My closest friend noticed that I was living this double life. She saw the love I had for Sikhi and for my community and saw how that passion was put on mute for the time I spent with my boyfriend, who did not enjoy hearing anything Sikhi-related. She talked to me about it and I came to the same realization. Before it ended officially, my relationship had been dead for a while, but neither of us acknowledged it. It was so difficult ending my first relationship, one that had gone for four years. Meanwhile, I was noticing Singhs and wondering how beautiful it would be to be with someone who understood me and felt the same way about Sikhi. There was one such Singh that I ended up having a spontaneous conversation with. I opened up to him about my dilemma and about how I wanted to end this relationship but didn’t know how. At the end of the conversation he said,

“For me, Sikhi is the number one priority.”

My heart did flips and turns and somersaults and jumps and dances! There were Singhs out there who thought this way! Singhs who felt like I did! Who could love Sikhi as much as I do! I had to overcome the moh—attachment—that I had for that lengthy relationship. No more compromising on my Guru! No more compromising myself! When I met people and they told me they saw so much potential in me, I always felt guilty knowing that I wasn’t everything they thought I could be. NOW I COULD BE. Everything I wanted and everything my Guru wanted was possible.

After ending that relationship, I was afraid for a while that maybe even Singhs out there weren’t down with kesh. After a couple months of soul-searching, however, I realized I needed to do what was right for me. I decided to keep my kesh and have never been happier, but I know that whether I kept my kesh or not, I would find someone who loved me for me and the Guru within me. Who’s to say that sardaars can’t have the same love for Sikhi as I do and wouldn’t want the same kind of devotion from their partner as I would want in mine?

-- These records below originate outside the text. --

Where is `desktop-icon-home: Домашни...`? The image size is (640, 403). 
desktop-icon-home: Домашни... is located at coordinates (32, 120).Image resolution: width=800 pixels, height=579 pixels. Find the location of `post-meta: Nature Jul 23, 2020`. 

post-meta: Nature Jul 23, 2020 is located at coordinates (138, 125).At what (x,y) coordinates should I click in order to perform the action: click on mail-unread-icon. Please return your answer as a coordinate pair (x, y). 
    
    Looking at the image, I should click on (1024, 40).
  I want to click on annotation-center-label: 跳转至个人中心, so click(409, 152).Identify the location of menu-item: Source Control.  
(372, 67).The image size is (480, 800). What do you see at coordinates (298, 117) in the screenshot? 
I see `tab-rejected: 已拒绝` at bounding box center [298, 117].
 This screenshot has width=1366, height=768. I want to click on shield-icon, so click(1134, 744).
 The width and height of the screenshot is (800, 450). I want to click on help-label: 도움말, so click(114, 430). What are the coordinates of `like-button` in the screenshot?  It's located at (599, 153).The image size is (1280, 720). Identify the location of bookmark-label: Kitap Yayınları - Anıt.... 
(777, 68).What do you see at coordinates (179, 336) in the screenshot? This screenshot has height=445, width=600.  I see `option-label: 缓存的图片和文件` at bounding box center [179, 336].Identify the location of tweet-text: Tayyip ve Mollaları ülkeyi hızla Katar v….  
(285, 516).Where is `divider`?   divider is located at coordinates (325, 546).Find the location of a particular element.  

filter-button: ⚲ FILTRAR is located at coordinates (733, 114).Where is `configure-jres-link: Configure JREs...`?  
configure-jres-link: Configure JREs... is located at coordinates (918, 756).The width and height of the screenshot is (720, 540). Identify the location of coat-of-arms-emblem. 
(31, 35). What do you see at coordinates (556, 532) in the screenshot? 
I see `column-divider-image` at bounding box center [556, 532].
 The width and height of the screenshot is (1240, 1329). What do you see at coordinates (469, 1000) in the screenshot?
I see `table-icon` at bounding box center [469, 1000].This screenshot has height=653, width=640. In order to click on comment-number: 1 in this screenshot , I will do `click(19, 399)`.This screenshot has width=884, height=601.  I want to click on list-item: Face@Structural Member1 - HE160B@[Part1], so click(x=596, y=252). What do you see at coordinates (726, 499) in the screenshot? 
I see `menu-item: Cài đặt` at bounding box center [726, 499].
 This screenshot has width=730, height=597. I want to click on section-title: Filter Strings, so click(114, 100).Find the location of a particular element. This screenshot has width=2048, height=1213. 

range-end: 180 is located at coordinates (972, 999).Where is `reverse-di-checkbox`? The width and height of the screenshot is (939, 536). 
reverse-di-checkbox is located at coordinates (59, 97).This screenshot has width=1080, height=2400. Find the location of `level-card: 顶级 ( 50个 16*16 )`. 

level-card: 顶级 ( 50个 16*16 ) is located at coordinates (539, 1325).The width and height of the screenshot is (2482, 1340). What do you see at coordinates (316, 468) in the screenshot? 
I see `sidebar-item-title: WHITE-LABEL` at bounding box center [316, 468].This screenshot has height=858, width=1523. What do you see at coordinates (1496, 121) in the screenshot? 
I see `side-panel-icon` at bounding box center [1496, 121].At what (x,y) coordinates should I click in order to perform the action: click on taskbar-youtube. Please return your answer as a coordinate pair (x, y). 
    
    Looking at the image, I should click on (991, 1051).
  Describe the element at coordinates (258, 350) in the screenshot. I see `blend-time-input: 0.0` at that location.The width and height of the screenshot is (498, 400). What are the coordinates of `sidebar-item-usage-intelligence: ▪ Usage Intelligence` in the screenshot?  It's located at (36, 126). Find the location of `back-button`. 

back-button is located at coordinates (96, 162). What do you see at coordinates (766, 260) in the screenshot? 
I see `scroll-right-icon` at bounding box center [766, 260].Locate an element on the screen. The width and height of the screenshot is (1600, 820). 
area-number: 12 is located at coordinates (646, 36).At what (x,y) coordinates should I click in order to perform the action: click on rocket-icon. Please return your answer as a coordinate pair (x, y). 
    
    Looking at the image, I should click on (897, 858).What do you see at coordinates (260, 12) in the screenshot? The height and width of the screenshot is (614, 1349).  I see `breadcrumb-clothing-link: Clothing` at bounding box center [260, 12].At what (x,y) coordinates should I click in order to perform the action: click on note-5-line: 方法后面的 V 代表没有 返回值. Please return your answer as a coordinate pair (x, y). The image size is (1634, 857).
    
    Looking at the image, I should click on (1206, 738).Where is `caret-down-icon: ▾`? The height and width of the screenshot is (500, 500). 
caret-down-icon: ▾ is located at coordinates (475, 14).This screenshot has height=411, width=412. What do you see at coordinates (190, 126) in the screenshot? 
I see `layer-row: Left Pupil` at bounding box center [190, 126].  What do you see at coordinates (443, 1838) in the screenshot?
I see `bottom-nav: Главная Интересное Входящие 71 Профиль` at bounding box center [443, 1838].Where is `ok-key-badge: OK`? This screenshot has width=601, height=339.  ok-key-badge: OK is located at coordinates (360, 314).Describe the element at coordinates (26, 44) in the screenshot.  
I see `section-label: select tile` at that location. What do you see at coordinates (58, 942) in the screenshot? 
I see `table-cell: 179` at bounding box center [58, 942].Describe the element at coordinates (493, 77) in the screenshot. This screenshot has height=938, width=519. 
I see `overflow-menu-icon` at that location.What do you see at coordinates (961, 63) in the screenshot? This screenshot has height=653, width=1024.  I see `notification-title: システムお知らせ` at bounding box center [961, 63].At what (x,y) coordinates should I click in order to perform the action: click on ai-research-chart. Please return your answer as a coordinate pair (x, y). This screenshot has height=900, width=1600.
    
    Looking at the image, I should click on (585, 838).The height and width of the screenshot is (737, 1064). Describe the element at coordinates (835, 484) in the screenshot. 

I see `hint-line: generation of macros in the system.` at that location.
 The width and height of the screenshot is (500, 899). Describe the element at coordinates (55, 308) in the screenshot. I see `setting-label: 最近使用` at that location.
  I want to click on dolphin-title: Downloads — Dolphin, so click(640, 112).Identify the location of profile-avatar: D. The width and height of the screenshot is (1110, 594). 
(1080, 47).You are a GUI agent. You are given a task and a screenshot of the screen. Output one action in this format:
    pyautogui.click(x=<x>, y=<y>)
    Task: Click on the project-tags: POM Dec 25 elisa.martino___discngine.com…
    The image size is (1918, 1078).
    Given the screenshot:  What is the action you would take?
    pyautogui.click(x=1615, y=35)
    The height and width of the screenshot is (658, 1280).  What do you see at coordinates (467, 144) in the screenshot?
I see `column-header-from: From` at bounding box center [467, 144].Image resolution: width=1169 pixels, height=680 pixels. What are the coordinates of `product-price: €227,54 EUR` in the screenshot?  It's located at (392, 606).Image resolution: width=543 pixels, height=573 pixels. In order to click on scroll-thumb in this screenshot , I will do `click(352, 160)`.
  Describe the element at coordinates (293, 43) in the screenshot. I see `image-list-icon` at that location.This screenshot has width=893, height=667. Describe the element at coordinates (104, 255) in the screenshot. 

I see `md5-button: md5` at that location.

Back to the Gurbaani line with which I began. Doing Asa Kee Vaar every Sunday morning for the last year and a half has left me with a handful of favorite tukks from that straight-up-in-your-face-I-ain’t-playin’ Baani. That one is definitely one of my favorites. The importance of our Sangat and the people we keep around us is absolute. We should be able to feel our Love for our Guru through the people around us as much as we do in ourselves. Our Sangat should help us grow and not hold us back. When my relationship was making me feel incomplete, this line really stood out to me. I felt that a prayer like that—to want to be so engrossed in Love for the Guru that you want everyone around you to be a part of that same Love—was so exceptionally special. It was a prayer that my heart had been singing and I had been ignoring—one that I don’t have to ignore any longer.